------ Data supplied

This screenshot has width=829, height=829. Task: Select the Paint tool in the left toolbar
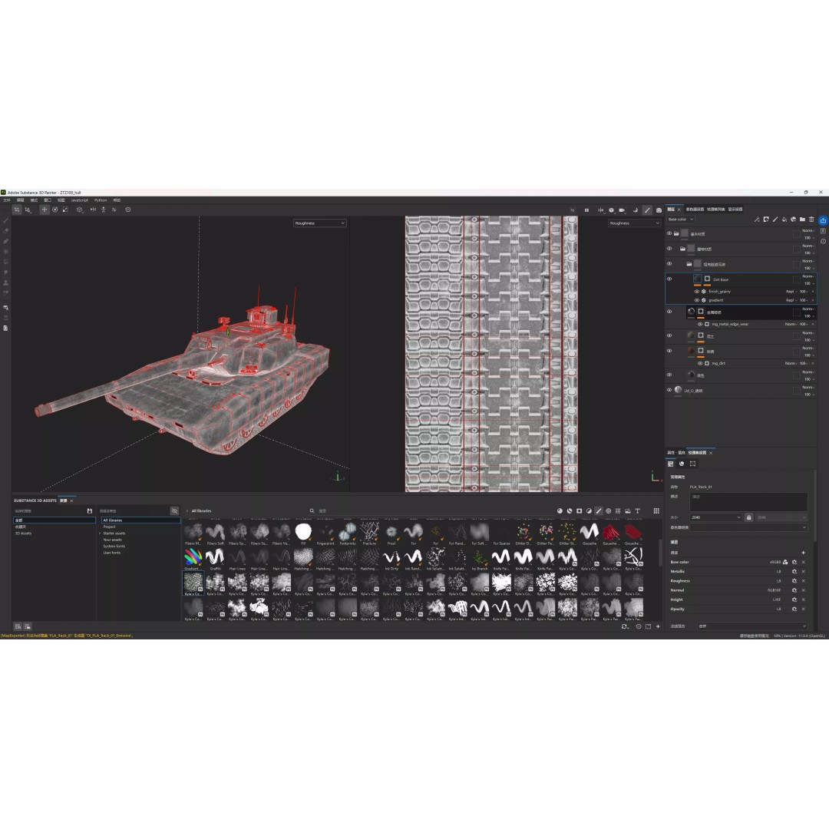pos(5,220)
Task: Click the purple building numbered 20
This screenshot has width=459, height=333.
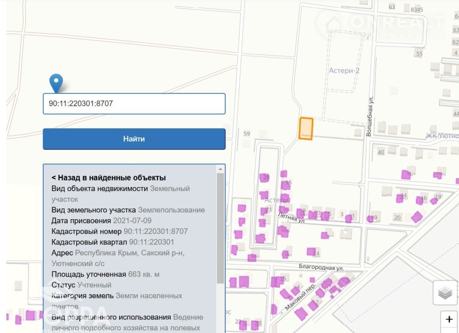Action: (264, 178)
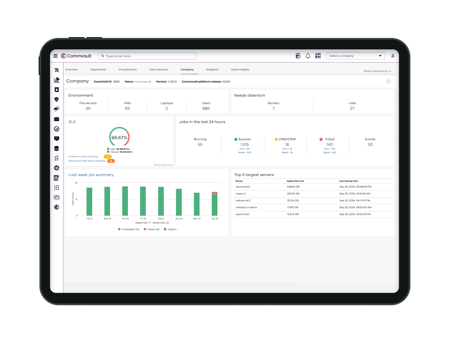Toggle the Failed series in chart legend
Viewport: 449px width, 345px height.
[x=151, y=230]
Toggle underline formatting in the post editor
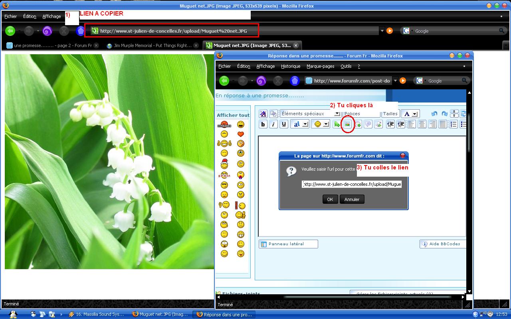 (x=284, y=124)
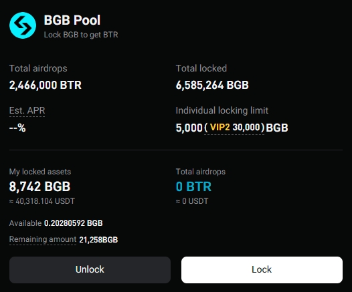Click the 0 BTR airdrops value

coord(193,186)
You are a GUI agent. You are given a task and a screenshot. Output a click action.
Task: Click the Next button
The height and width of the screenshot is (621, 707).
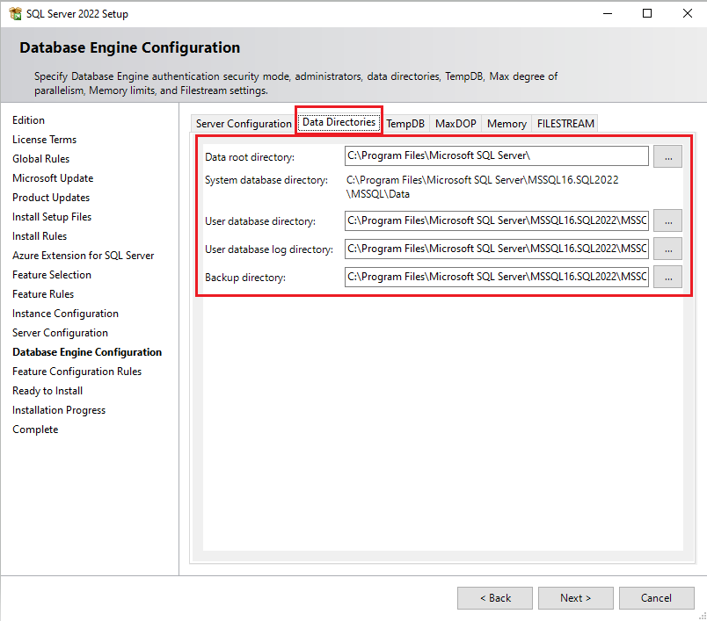pos(576,598)
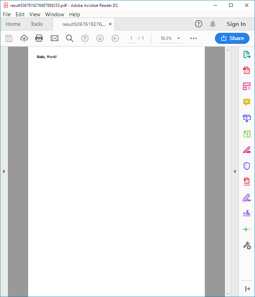The height and width of the screenshot is (297, 255).
Task: Click the upload to cloud icon
Action: (x=24, y=38)
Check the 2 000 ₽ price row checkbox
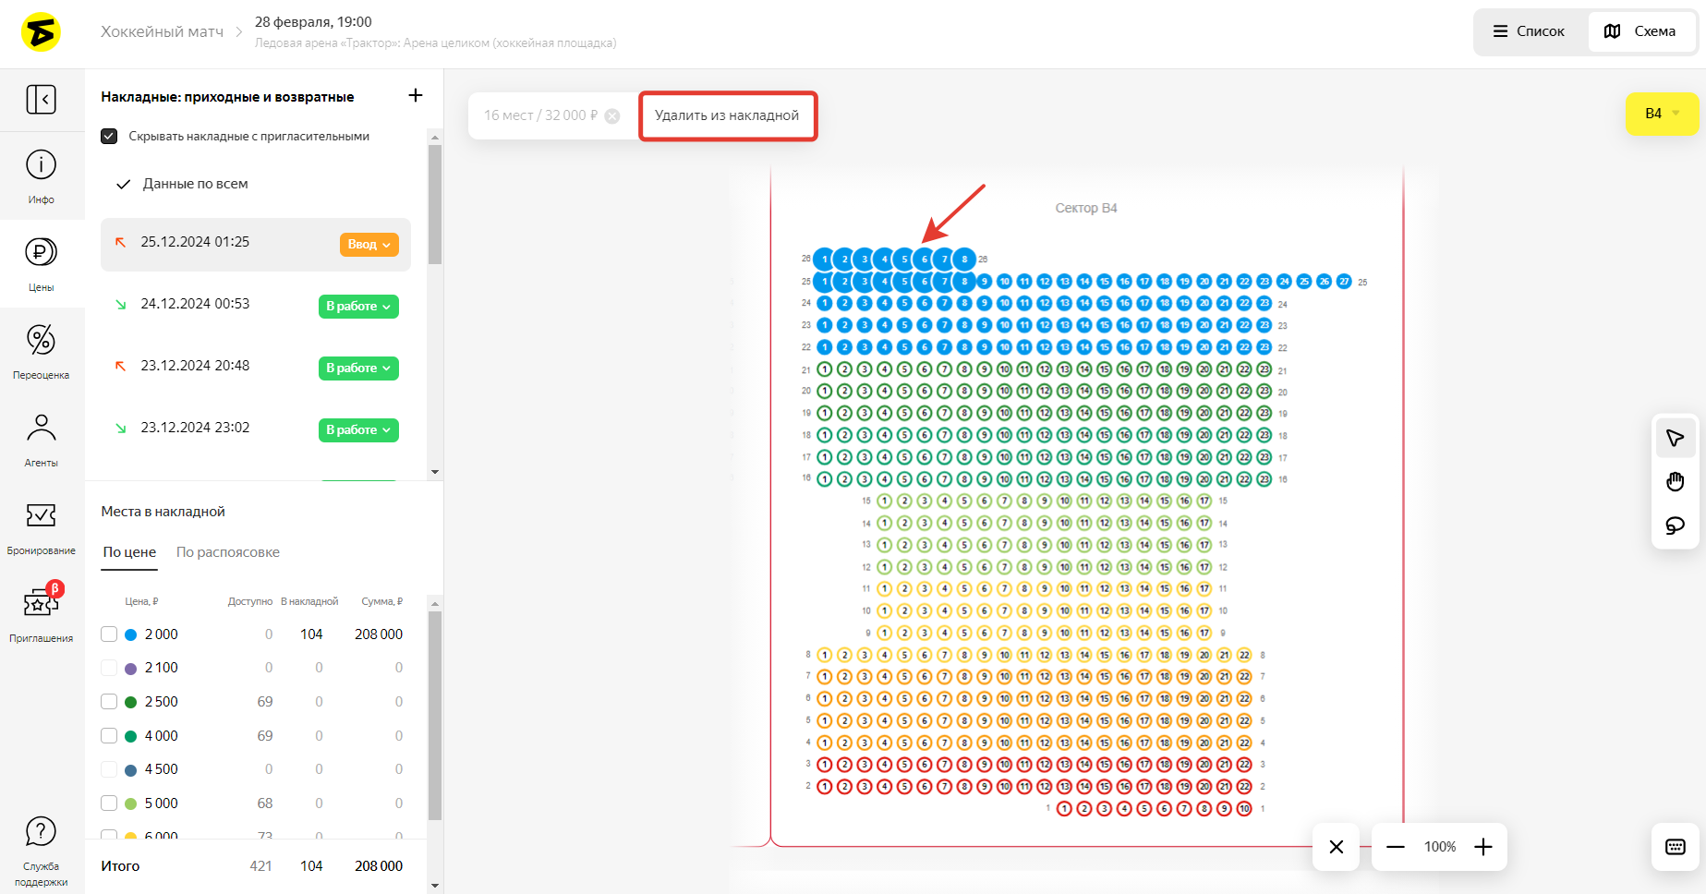The width and height of the screenshot is (1706, 894). pos(109,634)
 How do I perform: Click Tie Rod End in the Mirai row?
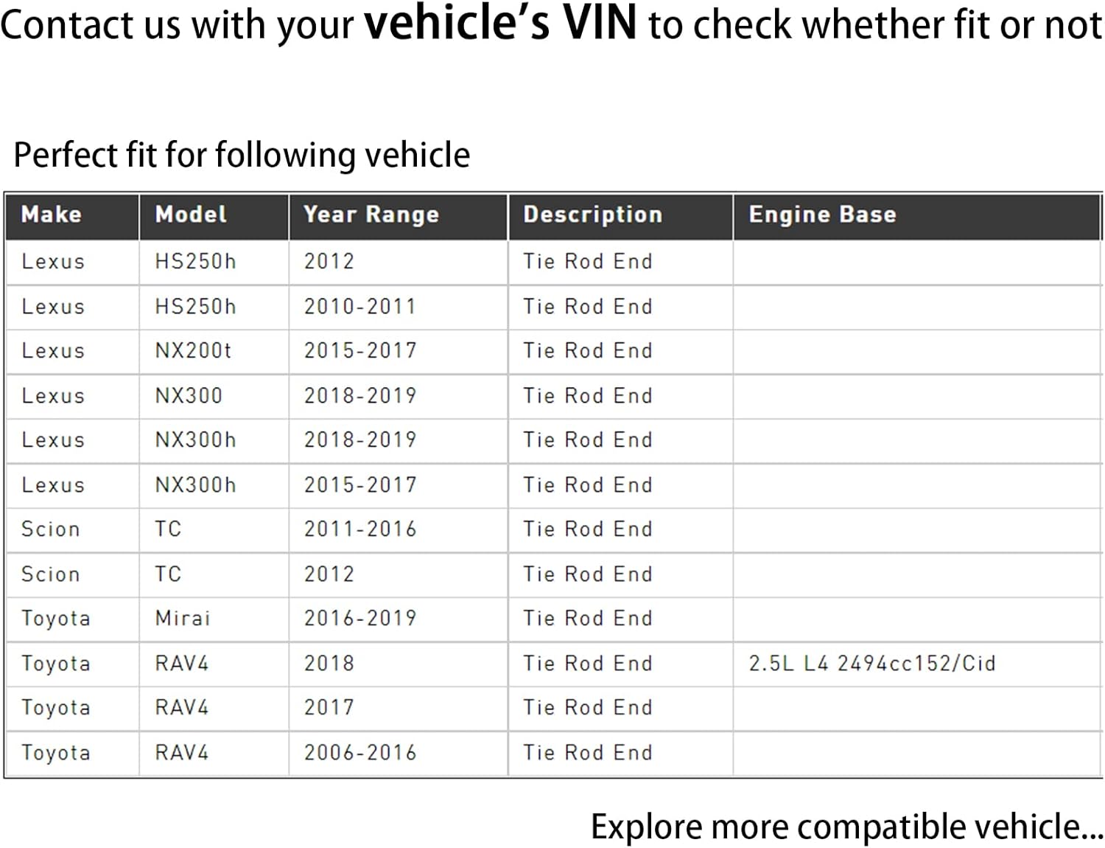588,618
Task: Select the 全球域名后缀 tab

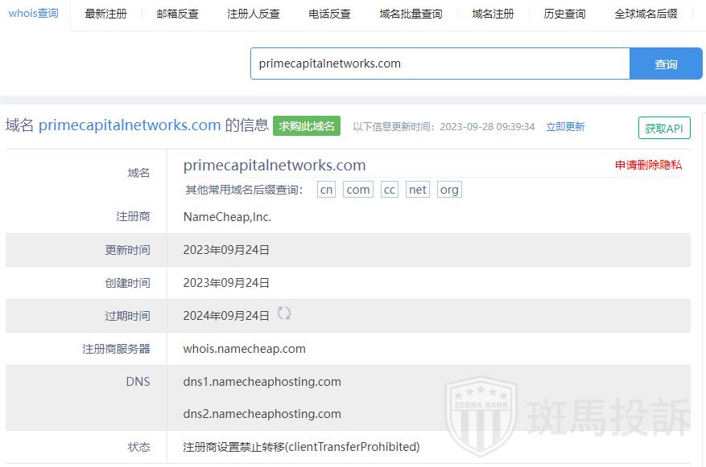Action: (646, 14)
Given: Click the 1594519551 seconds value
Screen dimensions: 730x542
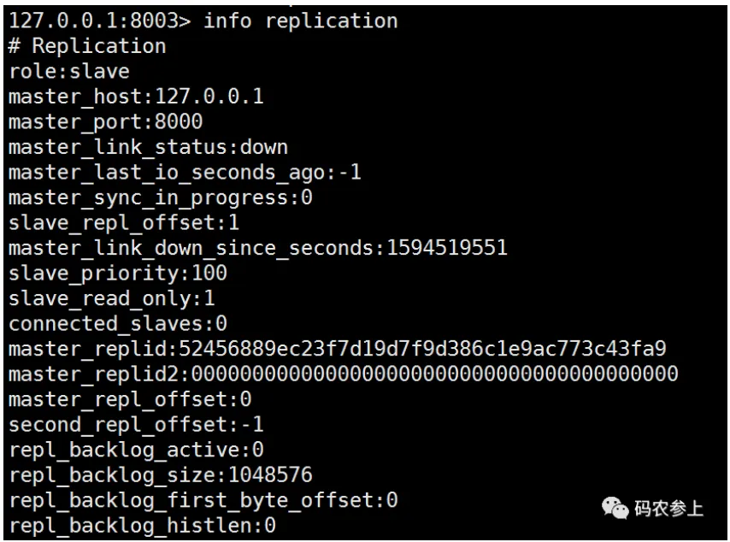Looking at the screenshot, I should (447, 248).
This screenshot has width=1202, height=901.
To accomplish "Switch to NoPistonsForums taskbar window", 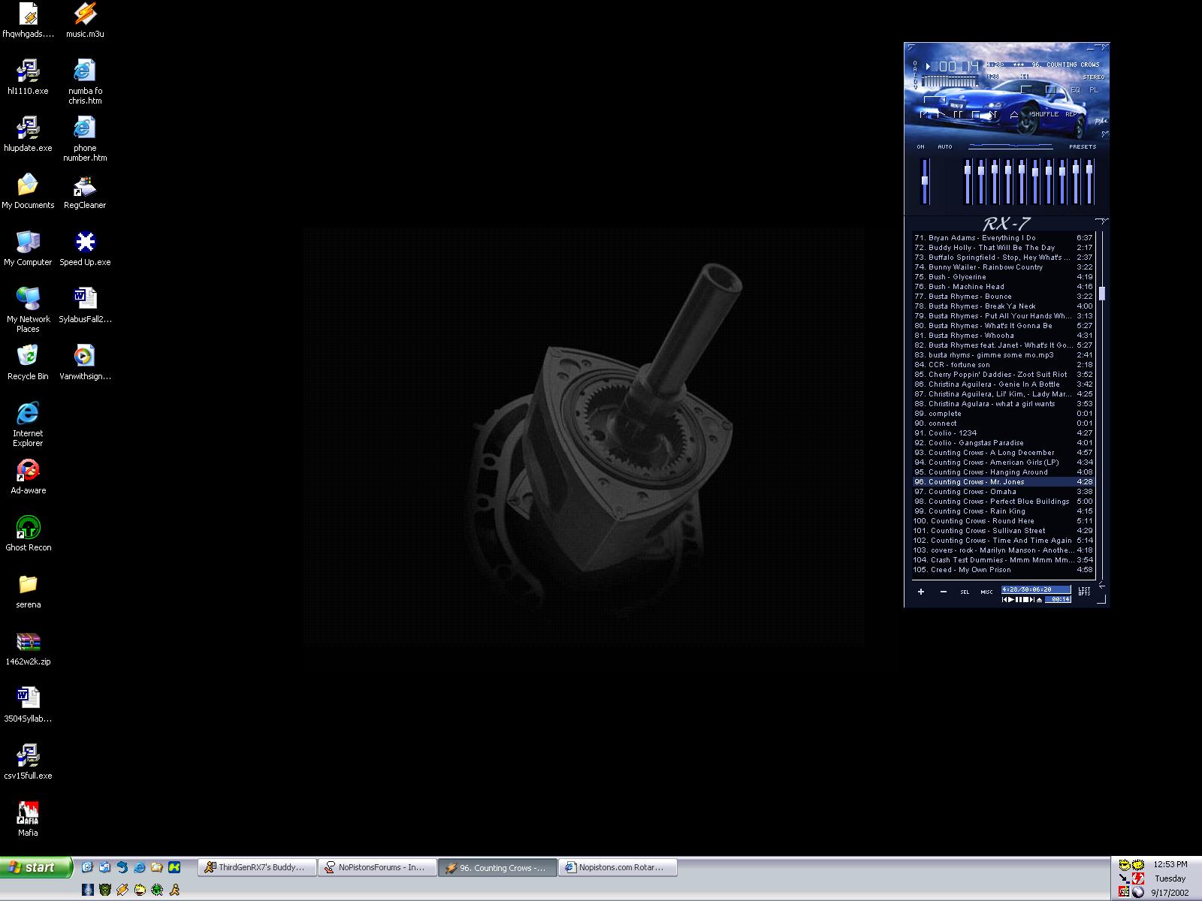I will click(x=377, y=868).
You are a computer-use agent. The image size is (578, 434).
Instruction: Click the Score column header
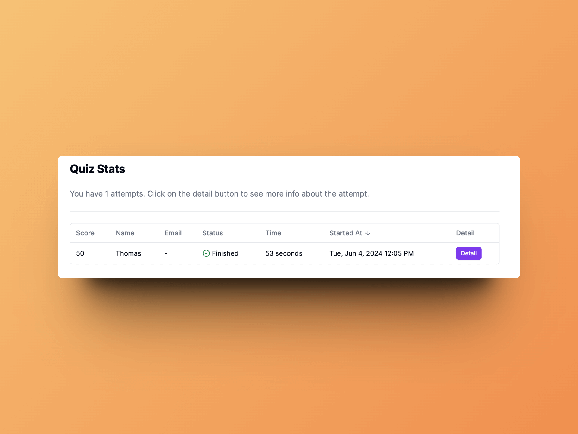(85, 233)
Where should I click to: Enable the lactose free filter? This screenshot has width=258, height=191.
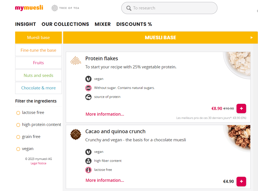[x=18, y=113]
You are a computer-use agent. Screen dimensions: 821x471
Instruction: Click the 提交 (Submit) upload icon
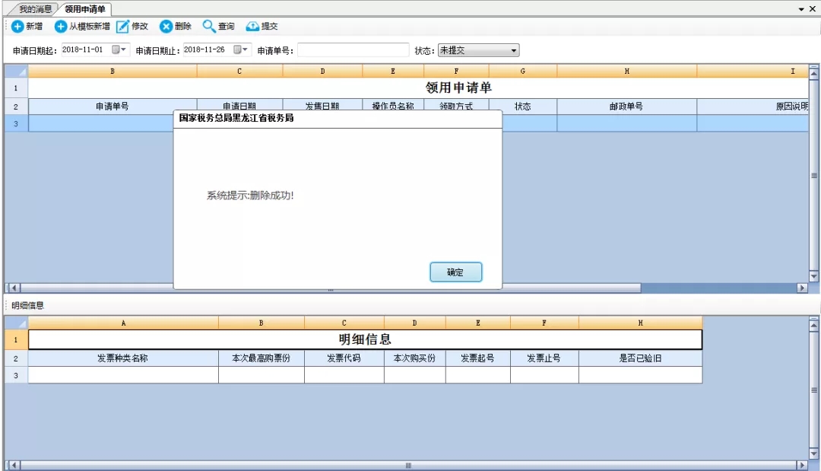click(251, 26)
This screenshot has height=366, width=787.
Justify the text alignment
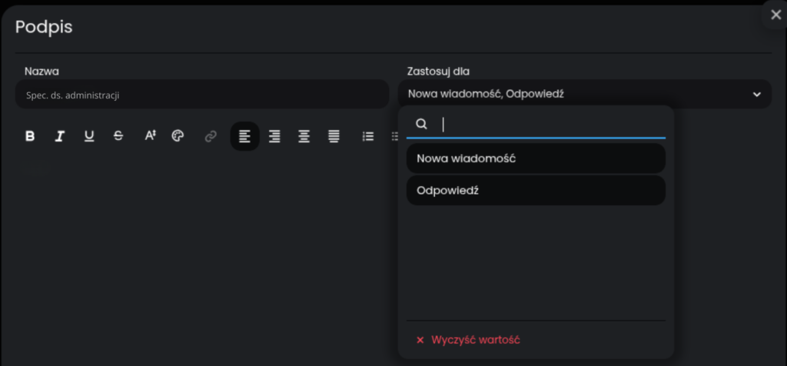334,137
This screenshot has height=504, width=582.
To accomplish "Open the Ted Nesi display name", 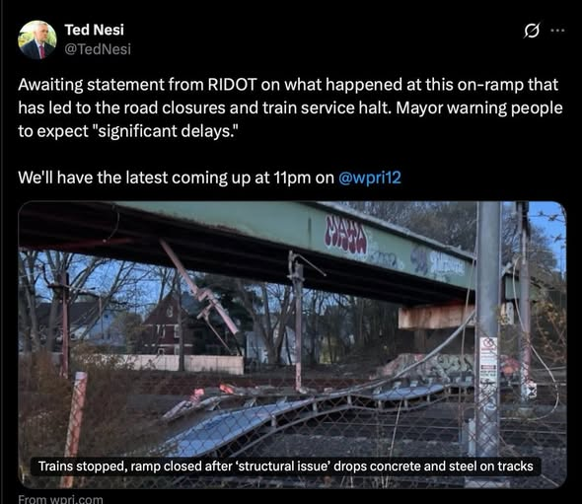I will (95, 30).
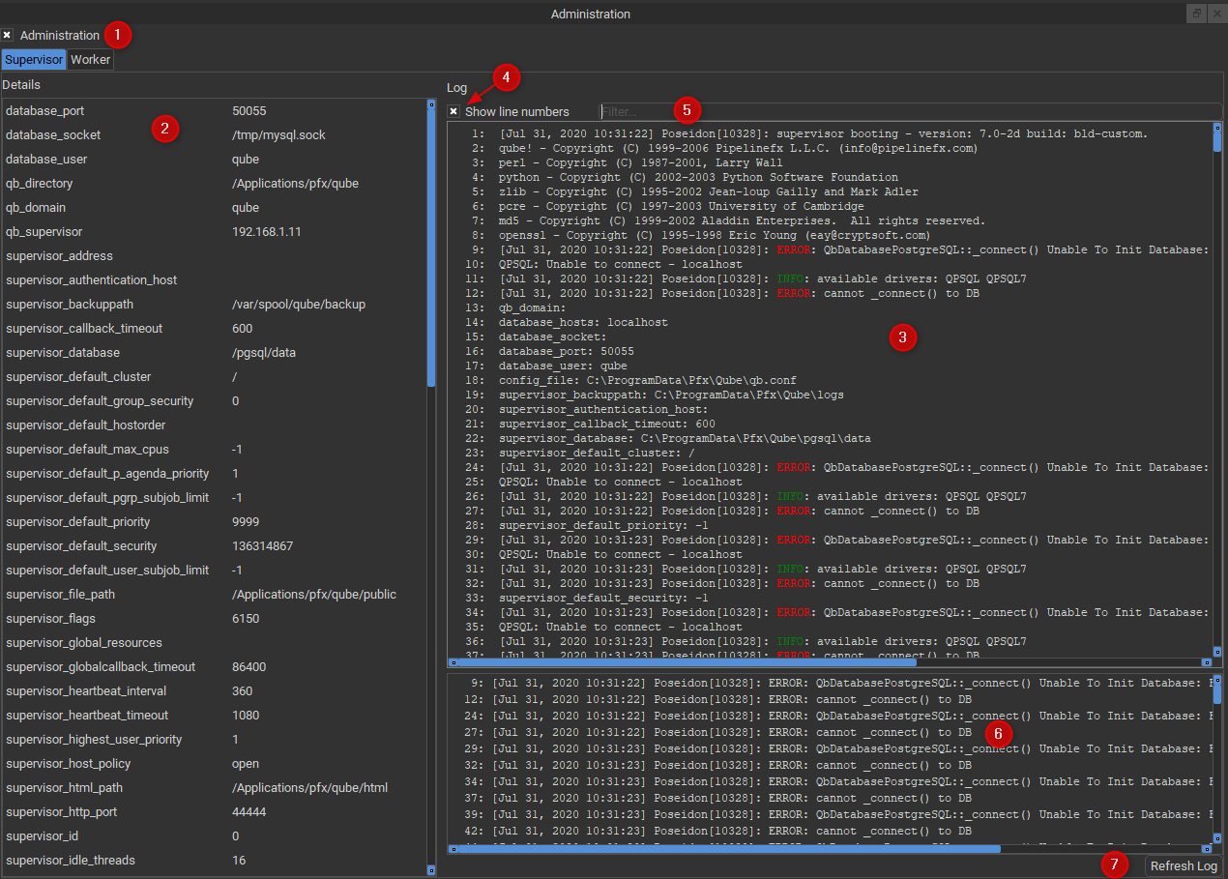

------------

▸ Instructions to follow: Exactly reproduce the lines above, starting at the one that contains "Task: Click the purple building numbered 20" and ending at the one that contains "Task: Click the Next button", both inclusive; leave the pictures out and add no other lines.

▸ Written solution:
Task: Click the purple building numbered 20
This screenshot has width=459, height=333.
Action: (264, 178)
Toggle the Failed series in chart legend
Viewport: 449px width, 345px height.
[x=151, y=230]
Toggle underline formatting in the post editor
 (x=284, y=124)
Click the 0 BTR airdrops value

coord(193,186)
You are a GUI agent. You are given a task and a screenshot. Output a click action.
Task: Click the Next button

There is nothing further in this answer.